To avoid this getting into an unpleasant exchange when I don't think any such is necessary (or intended), I will risk putting forth how I read his statements (correct me if I'm wrong, Richard).
It isn't that such adaptations are, per se, wrong, bad, or deleterious; but that by the very nature of providing the visualization themselves, they eliminate the reader's exercise of those faculties in favor of a more passive response to a different type of material. As an example: when listening to a piece of "narrative" music, such as Saint-Saenz' "Danse Macabre", the listener forms their own visual reflections of the notes, tones, chords, and relationships of the piece, culled from the imaginative and combinative faculties in their own minds. On the other hand, no matter how great the quality, when listening to the same piece accompanied by images chosen or created by another person, that very process will interfere with, by blending with, altering, or simply replacing, those which the listener would have created on their own. It's like an interference pattern of waves canceling out or replacing a prior or only nascent set.

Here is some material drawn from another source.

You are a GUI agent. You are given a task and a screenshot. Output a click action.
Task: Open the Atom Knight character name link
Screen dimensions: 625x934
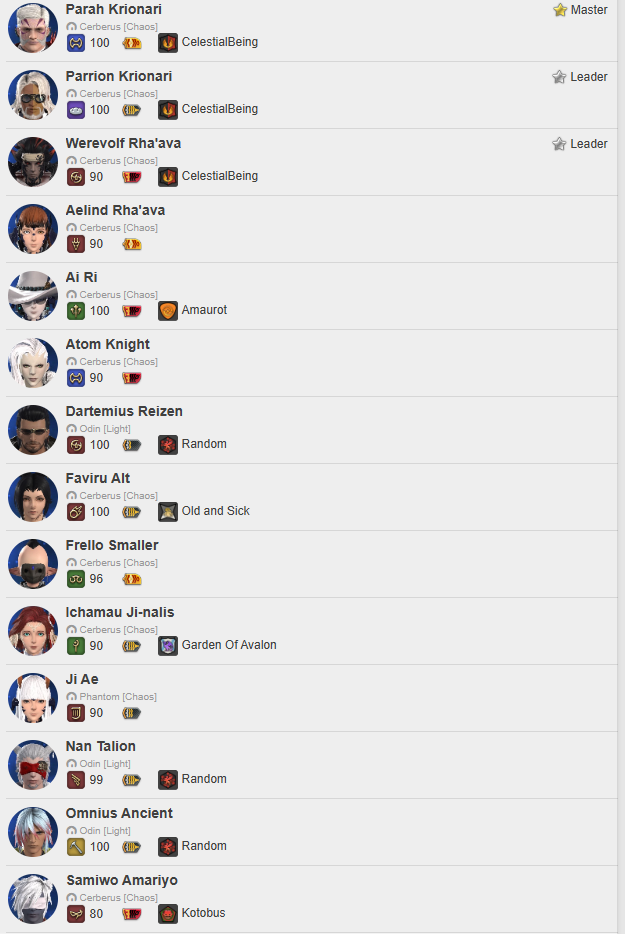coord(107,344)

Depending on how intensely an individual remembers such things, that effect can either modify or completely eradicate their own native images from that point on; but that it will have some effect (whether of improvement or degradation depending on the quality of the art concerned) is almost absolutely certain. In turn, this renders any future visualizations connected to that material suspect as entirely one's own.
Hence, while the effect may not be, in the strictest sense, deleterious, it nonetheless interferes with the creations of one's own naturally-occurring visualization.